大島町が導入したi-MiEV。後方には充電器が見える大島町役場のソーラーパネル。その前にある4台のi-MiEVは試乗会のために用意されたもの大島町役場内にある太陽光発電システムのモニター。当日はあいにくの天気で発電量は少なかった

 今回i-MiEVは椿まつりのオープニングセレモニーの先頭を飾り、午後には島民向け試乗会が行われました。実際にハンドルを握られた皆さんは同様に静かで想像以上に力強く走ることに感心。また経済的にも税金が軽自動車同様と安く、ガソリン代が高い島の方にとって電気で走ってくれること、さらに環境にも優しいことから確かな魅力を感じられていたようです。が、「もう少し車輌価格が安ければね~」という声も少なくなく、よいクルマなのは分かるけれど、購入に至るまでの決断にはなかなか至らない様子でした。

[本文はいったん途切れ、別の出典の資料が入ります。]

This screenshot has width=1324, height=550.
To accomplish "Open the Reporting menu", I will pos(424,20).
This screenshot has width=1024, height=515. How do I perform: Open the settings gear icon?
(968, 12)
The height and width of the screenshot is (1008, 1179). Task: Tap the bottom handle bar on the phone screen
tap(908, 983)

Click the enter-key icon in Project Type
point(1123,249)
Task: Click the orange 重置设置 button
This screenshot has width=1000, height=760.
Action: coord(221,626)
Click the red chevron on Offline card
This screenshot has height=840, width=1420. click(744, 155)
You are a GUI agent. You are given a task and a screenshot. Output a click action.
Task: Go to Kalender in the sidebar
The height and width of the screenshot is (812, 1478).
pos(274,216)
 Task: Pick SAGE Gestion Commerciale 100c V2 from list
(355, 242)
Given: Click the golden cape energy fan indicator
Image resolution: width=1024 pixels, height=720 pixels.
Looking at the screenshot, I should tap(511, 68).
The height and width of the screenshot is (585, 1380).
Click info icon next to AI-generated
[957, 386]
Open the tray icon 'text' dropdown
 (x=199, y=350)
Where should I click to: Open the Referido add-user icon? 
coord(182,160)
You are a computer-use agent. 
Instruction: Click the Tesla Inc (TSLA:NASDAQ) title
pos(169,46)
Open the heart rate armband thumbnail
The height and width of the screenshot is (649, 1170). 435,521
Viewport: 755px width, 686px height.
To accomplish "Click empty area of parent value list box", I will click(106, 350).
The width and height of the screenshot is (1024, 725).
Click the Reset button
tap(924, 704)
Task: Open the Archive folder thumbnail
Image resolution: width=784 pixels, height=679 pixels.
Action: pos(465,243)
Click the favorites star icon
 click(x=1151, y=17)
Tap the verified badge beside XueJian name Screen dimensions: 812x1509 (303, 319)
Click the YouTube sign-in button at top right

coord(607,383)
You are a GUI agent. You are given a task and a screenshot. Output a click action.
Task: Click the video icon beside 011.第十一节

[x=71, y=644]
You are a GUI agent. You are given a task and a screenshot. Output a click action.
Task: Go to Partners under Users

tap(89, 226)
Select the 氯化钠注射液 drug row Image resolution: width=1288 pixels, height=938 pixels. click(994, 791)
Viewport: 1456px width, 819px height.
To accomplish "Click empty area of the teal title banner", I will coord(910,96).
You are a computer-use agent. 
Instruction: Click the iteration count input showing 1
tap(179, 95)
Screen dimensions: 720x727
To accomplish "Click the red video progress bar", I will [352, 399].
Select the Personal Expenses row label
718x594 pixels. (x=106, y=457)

 ただし、伊豆大島は島をぐるっと1周しても約52km。町の方たちの日々の移動距離も少ないのだとか。そこでEVに対しても「1日に長くても50-60km走れればいい」と航続距離に不安や不満を抱く方も少なく、EVがとても合う環境にあるのは確かであり、だからこそ皆さんEVに興味を抱くわけなのです。

 島民向け試乗会に参加していた86歳の児玉さんは、長く乗っていたディーゼルのライトバンから買い替えるクルマを探していたところ、ジャパネットタカタの番組でi-MiEVが紹介されたのを見て興味を持ち、本土のディーラーと購入の契約を済ませたという方。「フツーの軽より静かで税金も安く、ちょっと走るくらいだからむしろ燃料代が安く済んで助かる」と、納車を心待ちにしているお1人でした。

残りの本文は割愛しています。